**EXERCISE BRIEF:**
Write out the rows below word for word, starting with the line that contains "This screenshot has height=512, width=617." and going through the end of the rows, with both ends included. Leave the pictures out.

[Rows from a pointing dataset]

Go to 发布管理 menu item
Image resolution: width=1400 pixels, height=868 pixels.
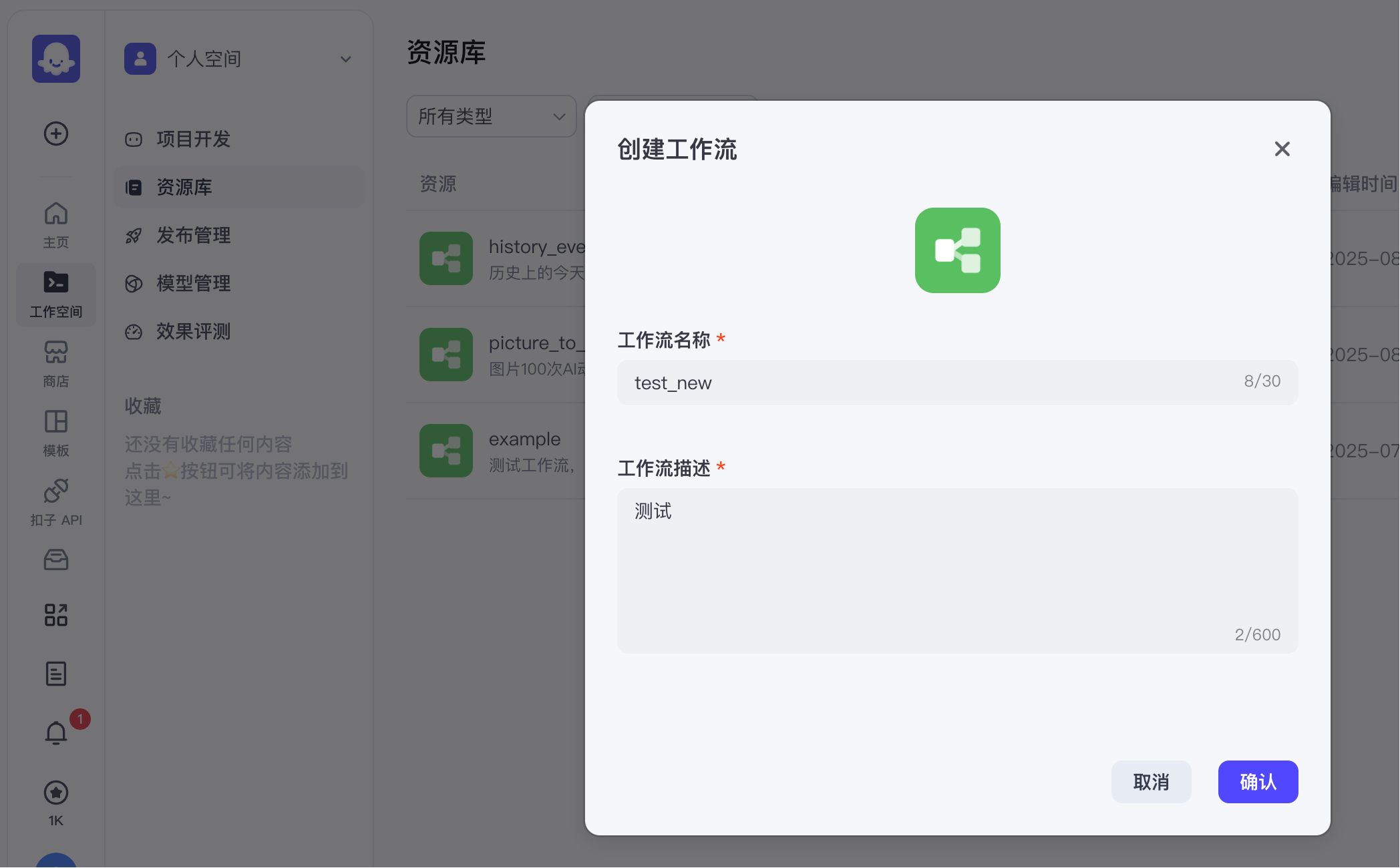pos(194,235)
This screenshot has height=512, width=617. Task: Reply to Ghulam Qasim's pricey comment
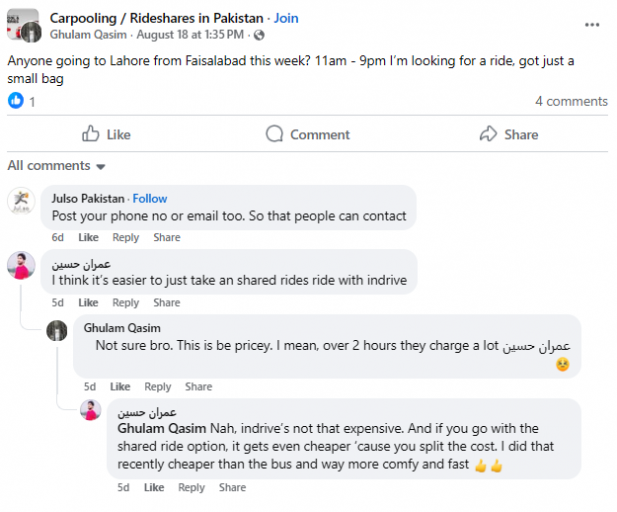pos(158,386)
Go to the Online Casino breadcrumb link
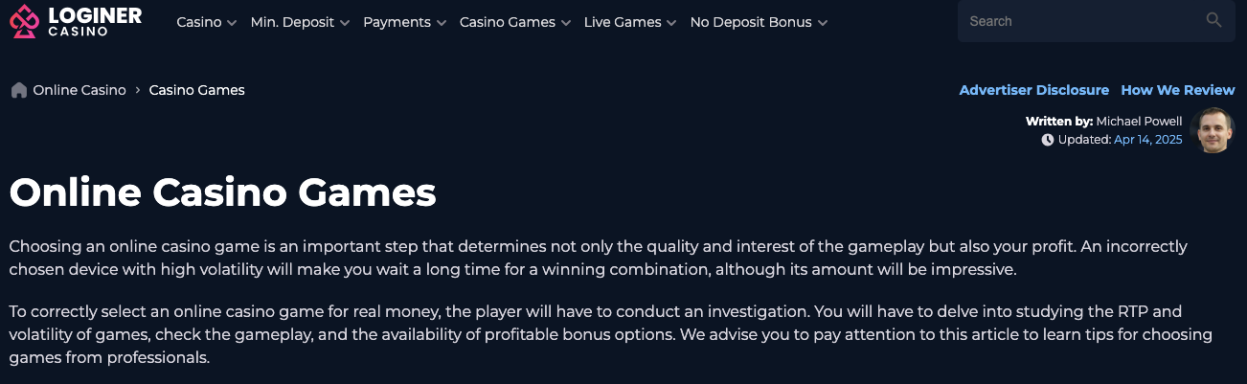Image resolution: width=1247 pixels, height=384 pixels. click(x=79, y=90)
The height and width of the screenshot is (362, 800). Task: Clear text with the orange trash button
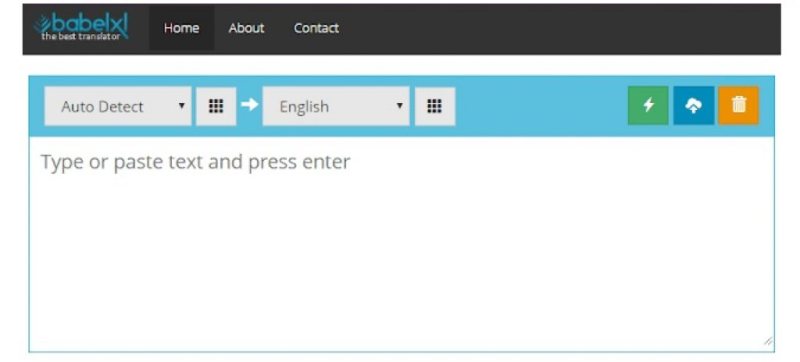[739, 106]
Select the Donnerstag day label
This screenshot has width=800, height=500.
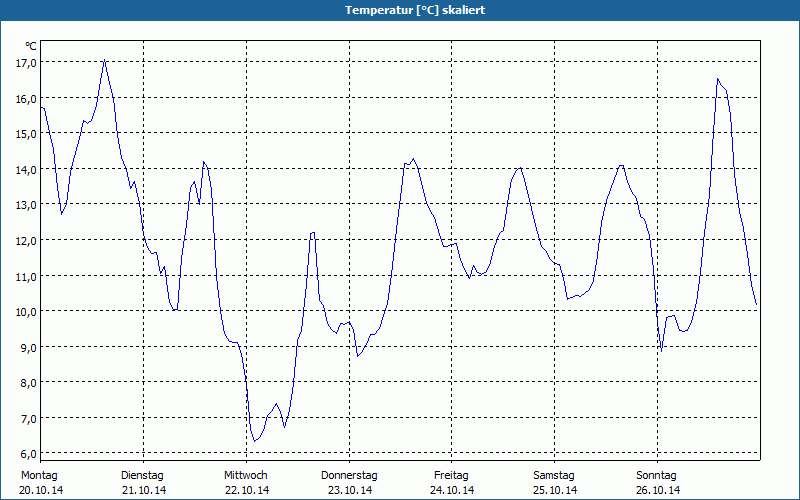[349, 475]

**EXERCISE RESULT:**
This screenshot has height=512, width=617. Task: Reply to Ghulam Qasim's pricey comment
pos(158,386)
Go to the Online Casino breadcrumb link
Image resolution: width=1247 pixels, height=384 pixels. click(x=79, y=90)
The height and width of the screenshot is (362, 800). Task: Clear text with the orange trash button
[739, 106]
Select the Donnerstag day label
This screenshot has width=800, height=500.
[349, 475]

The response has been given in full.